Given request A:
According to the document on perceptual contrast and stacked JND's, roughly what threshold perceptual contrast does 1 JND correspond to?
— Begin Document —
Perceptual Contrast Difference vs. Stacked JND's For Determining Video Quality

The following illustrates how stacked JND's are not a good measure for quantifying how much of a difference people see between two images. A much more direct and accurate measure is the perceptual contrast difference.

Perceptual contrast and JND are related as follows: 1 JND corresponds to threshold perceptual contrast of approximately 0.1% [1]. Both JND and perceptual contrast above threshold are a function objective Michaelson's contrast and many parameters such as spatial frequency, temporal frequency, average luminance, "pedestal contrast" (explained below), total area, and other aspects of the video difference (such as an impairment) detected. To understand how perceptual sensitivity to these parameters change from threshold (1 JND, ~0.1% perceptual contrast) to suprathreshold (>> 0.1% perceptual contrast) is to understand why stacked JND's do not accurately quantify perceptual differences in general.

Perceptual Contrast Vs. Image Parameters

We first examine some of the parameters that determine perceptual contrast. We will see how perceptual contrast varies with these parameters differently when perceptual differences are close to 1 JND (perceptual threshold) vs. when differences are significantly above threshold (supra-threshold).

Perceptual Contrast Vs. Spatial Frequency

Let's start with examining how perceptual contrast varies with spatial frequency. Figure 1 (from Fig 2 of [1]) shows how the further from threshold contrast is, the flatter the perceptual response is across spatial frequency. We will revisit this difference when we examine how each increment for stacked JND's vary with spatial frequency as shown in Figure 4.

Perceptual Contrast (From 1 JND And Up) Vs. Contrast Level And Area

Figure 2 (from Figure 4 of [1]) shows this relationship. In addition to the relationship shown in Figure 1, Figure 2 also shows how threshold is quite dependent on the size (area in square cycles per degree) of the difference seen, while supra-threshold sensitivity is not once contrast is sufficiently higher than threshold.

Perceptual Contrast (From 1 JND And Up) Vs. Luminance

Figure 3 (from Figure 2 of [2]) shows this relationship. Note how theshold contrast stimulus changes with luminance more than supra-threshold contrast stimulus does in order to maintain respective perceptual contast.
— End Document —
Given request B:
Can you rewrite the listing from its first line through the line containing "coord(539,173)", swapping "screenshot" for "capture" and leaving everything else unchanged?
— Begin Entries —
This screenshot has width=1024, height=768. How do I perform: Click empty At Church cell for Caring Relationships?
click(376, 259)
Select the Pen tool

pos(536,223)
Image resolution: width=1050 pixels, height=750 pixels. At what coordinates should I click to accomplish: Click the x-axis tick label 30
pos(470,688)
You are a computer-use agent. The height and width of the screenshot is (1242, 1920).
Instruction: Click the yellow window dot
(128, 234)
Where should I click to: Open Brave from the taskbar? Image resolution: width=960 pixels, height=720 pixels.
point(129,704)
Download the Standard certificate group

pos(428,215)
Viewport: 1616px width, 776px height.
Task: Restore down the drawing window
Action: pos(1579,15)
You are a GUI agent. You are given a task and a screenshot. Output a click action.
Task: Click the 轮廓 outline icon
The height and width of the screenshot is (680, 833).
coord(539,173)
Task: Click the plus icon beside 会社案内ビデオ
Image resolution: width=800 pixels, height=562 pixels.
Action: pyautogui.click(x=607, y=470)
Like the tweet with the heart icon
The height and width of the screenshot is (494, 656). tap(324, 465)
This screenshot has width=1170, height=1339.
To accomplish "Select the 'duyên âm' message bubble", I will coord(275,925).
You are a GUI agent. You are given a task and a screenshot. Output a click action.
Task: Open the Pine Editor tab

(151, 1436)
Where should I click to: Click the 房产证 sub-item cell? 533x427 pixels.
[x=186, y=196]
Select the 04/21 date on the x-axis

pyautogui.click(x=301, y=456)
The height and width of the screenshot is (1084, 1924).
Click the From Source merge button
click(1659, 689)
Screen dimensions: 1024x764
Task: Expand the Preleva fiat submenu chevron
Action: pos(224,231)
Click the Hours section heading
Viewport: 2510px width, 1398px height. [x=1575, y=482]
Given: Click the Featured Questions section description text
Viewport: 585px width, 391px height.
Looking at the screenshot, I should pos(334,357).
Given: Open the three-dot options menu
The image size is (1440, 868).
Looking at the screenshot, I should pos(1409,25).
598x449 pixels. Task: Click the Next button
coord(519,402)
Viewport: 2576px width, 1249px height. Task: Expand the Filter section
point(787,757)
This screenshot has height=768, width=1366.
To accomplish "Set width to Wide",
— End Entries —
Finished answer A:
Approximately 0.1%.

Finished answer B:
This capture has width=1024, height=768. How do I perform: Click empty At Church cell for Caring Relationships?
click(376, 259)
Select the Pen tool

pos(536,223)
Image resolution: width=1050 pixels, height=750 pixels. At what coordinates should I click to accomplish: Click the x-axis tick label 30
pos(470,688)
You are a computer-use agent. The height and width of the capture is (1242, 1920).
Instruction: Click the yellow window dot
(128, 234)
Where should I click to: Open Brave from the taskbar? Image resolution: width=960 pixels, height=720 pixels.
point(129,704)
Download the Standard certificate group

pos(428,215)
Viewport: 1616px width, 776px height.
Task: Restore down the drawing window
Action: pos(1579,15)
You are a GUI agent. You are given a task and a capture. Output a click action.
Task: Click the 轮廓 outline icon
The height and width of the capture is (680, 833).
coord(539,173)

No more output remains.